GOALS:
1. Translate this sentence from the Fastmail outage discussion into Spanish: "Delivery is designed that way, not storage."
2. Continue the Fastmail outage discussion from the point where it stops.

EXCERPTED PASSAGE:
>> Start

[HN Gopher] Fastmail 30 June outage post-mortem
___________________________________________________________________
Fastmail 30 June outage post-mortem
Author : _han
Score : 147 points
Date : 2023-07-06 14:08 UTC (8 hours ago)
(HTM) web link (www.fastmail.com)
(TXT) w3m dump (www.fastmail.com)
| xeromal wrote:
| Redundancy is the name of the game. Glad they realize this.
| lern_too_spel wrote:
| They will still be in only one datacenter. This is worse than
| its competitors.
| withinboredom wrote:
| You might have multiple datacenters, but until everyone isn't
| in the same office, you still have the same problem (office
| can burn down, or fall down and bury everyone).
|
| Also, it's email. It was literally designed to work in such a
| way that you can be down for days and still get your email.
| lern_too_spel wrote:
| > You might have multiple datacenters, but until everyone
| isn't in the same office, you still have the same problem
| (office can burn down, or fall down and bury everyone).
|
| Fastmail has multiple offices.
|
| > Also, it's email. It was literally designed to work in
| such a way that you can be down for days and still get your
| email.
|
| Delivery is designed that way, not storage. Once Fastmail
| tells the sender that a message was delivered to an inbox,
| Fastmail cannot ask the sender to redeliver it if its inbox
| storage is lost.

>> End

EXCERPTED RECORDS:
>> Start

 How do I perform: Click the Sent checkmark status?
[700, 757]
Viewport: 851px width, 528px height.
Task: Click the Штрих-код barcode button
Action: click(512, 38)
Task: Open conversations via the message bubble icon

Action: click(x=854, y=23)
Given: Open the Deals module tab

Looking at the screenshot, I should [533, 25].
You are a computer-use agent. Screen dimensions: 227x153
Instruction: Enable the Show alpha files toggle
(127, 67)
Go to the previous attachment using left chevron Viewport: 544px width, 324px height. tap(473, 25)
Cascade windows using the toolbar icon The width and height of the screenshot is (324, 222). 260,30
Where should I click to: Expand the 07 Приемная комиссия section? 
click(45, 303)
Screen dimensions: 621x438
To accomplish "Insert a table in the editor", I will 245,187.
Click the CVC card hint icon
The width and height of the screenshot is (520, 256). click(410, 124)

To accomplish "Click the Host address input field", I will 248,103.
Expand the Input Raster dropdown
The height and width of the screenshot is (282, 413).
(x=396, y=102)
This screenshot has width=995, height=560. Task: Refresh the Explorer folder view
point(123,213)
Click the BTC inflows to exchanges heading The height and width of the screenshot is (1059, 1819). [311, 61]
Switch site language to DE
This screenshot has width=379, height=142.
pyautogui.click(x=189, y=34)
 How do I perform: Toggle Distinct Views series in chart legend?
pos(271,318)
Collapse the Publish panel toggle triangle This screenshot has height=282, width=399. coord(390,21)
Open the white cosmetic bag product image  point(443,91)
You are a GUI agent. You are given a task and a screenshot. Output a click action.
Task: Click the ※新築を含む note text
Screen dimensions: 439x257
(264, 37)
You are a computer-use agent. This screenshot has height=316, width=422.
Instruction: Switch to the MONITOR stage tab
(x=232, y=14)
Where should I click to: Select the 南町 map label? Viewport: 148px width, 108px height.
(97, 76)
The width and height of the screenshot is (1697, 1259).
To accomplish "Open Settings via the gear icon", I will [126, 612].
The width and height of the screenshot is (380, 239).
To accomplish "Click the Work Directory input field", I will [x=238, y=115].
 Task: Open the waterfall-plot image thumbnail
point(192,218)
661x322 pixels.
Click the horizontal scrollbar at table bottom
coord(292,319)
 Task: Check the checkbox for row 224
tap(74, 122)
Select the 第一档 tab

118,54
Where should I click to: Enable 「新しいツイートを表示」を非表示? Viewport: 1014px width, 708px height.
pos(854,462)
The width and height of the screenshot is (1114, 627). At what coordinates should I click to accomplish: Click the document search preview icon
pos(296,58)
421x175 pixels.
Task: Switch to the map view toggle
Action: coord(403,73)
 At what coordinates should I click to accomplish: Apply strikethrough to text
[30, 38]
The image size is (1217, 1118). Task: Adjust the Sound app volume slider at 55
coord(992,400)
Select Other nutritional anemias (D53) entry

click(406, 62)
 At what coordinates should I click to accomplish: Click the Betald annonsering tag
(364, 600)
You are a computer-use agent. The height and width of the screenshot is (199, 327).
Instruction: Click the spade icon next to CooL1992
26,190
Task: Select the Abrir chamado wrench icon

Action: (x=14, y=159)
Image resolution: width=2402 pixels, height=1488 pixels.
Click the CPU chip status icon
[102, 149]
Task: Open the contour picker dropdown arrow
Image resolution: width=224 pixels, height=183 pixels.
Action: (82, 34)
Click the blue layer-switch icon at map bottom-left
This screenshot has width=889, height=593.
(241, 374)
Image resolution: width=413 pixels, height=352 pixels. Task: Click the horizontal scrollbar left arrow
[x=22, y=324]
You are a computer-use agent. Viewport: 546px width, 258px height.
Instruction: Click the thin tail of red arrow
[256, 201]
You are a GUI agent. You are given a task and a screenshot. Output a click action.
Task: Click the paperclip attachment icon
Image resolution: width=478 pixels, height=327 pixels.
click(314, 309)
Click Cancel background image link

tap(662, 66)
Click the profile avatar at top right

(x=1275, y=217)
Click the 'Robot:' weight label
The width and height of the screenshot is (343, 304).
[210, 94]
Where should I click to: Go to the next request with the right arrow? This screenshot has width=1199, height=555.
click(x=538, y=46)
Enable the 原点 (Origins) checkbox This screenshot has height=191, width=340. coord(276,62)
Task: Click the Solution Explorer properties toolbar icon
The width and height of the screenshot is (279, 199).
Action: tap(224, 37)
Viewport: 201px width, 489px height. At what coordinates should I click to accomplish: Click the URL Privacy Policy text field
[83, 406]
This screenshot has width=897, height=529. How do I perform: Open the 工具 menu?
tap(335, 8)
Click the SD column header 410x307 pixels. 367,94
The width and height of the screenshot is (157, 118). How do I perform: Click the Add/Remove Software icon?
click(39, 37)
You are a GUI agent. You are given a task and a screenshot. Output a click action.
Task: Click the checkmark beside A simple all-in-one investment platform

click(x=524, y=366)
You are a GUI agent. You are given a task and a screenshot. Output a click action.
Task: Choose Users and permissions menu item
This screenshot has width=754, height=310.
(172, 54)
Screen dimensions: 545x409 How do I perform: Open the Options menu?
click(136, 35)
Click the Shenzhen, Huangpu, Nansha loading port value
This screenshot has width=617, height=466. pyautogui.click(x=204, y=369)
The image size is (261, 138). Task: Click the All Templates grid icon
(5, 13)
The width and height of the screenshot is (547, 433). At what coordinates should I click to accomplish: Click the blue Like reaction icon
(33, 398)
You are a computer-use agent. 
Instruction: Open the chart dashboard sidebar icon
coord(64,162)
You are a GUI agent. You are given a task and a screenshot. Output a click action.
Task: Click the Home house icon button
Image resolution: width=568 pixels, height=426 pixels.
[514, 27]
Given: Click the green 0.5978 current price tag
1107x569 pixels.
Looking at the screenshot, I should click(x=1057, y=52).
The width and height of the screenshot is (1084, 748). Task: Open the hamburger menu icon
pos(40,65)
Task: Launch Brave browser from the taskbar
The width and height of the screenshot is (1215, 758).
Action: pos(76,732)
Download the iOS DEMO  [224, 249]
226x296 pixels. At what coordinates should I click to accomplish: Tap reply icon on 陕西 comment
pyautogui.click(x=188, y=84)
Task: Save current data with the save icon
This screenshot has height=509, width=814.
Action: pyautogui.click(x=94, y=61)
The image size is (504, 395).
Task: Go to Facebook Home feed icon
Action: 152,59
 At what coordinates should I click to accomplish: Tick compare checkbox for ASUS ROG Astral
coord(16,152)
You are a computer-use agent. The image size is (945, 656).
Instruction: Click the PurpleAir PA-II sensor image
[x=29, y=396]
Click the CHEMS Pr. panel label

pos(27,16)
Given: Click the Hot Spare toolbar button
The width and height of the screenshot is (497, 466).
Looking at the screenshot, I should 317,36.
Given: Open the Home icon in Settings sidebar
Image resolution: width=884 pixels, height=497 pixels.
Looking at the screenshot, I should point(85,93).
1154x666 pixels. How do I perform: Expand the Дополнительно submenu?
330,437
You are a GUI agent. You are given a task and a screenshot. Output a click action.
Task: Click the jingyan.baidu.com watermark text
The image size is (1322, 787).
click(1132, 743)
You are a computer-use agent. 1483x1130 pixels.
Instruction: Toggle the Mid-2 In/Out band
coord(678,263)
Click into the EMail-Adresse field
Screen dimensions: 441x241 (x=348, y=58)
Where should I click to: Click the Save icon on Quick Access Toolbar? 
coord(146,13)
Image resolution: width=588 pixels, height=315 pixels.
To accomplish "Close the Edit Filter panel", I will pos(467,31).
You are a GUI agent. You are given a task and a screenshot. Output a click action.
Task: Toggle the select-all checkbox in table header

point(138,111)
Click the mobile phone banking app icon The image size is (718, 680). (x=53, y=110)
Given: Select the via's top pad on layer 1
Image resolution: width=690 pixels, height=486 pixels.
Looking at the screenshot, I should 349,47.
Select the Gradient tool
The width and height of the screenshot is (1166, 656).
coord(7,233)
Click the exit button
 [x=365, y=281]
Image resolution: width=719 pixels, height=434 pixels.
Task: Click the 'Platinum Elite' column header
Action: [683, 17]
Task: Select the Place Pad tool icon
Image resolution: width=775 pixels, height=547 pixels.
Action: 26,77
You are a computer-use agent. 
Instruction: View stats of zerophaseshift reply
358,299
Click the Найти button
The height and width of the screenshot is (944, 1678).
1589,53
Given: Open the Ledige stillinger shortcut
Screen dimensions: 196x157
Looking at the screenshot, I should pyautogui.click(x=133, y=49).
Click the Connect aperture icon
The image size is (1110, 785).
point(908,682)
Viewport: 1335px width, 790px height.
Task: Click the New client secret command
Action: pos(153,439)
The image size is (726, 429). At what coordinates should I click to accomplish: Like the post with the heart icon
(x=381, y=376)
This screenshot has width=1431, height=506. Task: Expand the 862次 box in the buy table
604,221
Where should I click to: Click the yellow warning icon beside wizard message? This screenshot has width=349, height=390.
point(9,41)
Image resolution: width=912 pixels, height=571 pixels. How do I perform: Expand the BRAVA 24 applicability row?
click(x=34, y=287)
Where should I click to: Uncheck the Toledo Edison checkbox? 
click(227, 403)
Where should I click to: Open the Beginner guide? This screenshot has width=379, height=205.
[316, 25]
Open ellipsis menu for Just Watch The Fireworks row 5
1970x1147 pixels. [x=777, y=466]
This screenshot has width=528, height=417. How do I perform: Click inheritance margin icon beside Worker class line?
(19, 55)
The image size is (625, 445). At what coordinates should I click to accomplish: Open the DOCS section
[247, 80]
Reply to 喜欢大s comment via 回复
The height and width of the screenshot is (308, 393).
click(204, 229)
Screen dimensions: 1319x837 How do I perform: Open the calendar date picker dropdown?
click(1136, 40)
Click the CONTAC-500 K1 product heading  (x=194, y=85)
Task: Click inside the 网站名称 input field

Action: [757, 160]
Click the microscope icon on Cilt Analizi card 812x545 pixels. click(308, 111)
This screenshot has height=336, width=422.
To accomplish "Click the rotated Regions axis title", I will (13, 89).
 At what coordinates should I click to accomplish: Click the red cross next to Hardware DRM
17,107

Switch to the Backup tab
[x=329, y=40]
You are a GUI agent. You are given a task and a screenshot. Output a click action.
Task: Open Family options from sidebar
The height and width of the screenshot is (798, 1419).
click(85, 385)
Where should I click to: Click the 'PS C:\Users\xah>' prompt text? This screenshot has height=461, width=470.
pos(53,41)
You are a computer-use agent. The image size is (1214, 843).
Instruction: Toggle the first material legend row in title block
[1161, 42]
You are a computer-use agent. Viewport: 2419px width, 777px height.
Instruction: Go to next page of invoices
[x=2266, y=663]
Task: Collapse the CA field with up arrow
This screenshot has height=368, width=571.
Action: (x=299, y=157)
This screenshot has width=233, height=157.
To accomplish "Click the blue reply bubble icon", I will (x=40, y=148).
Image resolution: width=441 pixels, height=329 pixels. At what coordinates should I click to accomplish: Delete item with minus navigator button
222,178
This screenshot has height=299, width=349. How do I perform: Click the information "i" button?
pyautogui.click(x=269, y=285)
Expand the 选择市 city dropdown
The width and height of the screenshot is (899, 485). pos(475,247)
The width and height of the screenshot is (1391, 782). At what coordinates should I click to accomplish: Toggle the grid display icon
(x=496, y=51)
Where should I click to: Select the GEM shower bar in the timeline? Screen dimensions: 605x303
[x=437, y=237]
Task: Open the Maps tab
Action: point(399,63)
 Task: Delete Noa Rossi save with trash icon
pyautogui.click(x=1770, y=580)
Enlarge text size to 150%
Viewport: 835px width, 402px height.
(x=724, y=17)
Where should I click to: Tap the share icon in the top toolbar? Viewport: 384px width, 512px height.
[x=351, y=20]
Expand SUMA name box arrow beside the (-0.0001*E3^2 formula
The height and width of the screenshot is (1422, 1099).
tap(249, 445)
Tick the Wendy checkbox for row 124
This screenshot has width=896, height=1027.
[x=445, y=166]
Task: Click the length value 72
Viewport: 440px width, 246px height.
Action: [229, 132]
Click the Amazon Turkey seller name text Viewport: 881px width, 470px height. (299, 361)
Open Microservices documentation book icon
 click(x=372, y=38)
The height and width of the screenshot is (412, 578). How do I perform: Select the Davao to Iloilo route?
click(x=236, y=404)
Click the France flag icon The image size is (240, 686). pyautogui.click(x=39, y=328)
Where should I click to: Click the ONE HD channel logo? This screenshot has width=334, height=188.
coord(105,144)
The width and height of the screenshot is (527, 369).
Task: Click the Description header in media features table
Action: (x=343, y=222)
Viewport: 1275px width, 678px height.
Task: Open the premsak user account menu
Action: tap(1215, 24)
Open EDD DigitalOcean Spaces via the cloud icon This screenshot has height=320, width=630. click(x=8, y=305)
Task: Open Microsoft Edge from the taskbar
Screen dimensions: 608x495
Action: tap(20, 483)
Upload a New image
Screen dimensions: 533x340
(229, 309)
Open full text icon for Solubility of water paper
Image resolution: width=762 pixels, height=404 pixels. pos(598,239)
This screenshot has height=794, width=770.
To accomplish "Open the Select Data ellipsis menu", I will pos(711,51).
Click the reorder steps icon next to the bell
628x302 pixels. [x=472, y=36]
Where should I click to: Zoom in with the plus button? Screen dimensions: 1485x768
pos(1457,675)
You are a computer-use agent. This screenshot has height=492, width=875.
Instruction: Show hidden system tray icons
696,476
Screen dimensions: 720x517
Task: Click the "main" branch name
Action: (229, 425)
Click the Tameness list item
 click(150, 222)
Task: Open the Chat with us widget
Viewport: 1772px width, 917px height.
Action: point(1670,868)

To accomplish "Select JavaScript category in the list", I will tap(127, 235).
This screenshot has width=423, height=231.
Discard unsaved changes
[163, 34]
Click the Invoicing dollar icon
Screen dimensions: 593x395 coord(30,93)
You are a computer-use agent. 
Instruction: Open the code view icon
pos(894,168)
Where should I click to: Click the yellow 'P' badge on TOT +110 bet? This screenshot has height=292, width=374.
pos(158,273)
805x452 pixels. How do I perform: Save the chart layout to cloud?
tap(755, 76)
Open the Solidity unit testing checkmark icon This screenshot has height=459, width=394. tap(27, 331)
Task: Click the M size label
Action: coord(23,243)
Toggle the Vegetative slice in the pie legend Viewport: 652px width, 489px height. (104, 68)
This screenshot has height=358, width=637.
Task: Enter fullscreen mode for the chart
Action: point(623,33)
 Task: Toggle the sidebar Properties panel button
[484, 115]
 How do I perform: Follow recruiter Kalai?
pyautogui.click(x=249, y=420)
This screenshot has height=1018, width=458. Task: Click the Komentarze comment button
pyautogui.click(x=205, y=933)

>> End

PER-TASK OUTPUTS:
1. La entrega está diseñada de esa manera, no el almacenamiento.

2.
| hedora wrote:
| That doesn't seem to be true from a durability perspective:
|
| https://www.fastmail.help/hc/en-us/articles/1500000278242
|
| Read the section on "slots". They keep two copies in New
| Jersey, and one in Seattle.
|
| However, based on the post mortem, it sounds like they're not
| willing to invoke failover at the drop of a hat. They allude
| to needing complex routing to keep their old good-reputation
| IP addresses alive. That might have something to do with it.
| (They were "only" 3-5% down during the outage, which is bad
| for them, but not unusual by industry standards.)
| Lk7Of3vfJS2n wrote:
| I don't know if IP range reputation is part of SMTP but I wish
| sending email worked without it.
| _joel wrote:
| It's not part of SMTP, it's part of the cludge of anti-spam
| measures we bolted on top of it.
| micah94 wrote:
| ...bolted on top of DNS.
| nik736 wrote:
| Crazy that they were single homed.
|
| Edit: After seeing the network diagram I have even more
| questions. What happens if CF is down? This all seems cobbled
| together and very prone to failures.
| pc86 wrote:
| > This all seems cobbled together and very prone to failures.
|
| The entire internet.
| bsder wrote:
| If CF is down, they're down.
|
| The problem here is that _there isn 't an alternative to
| Cloudflare_.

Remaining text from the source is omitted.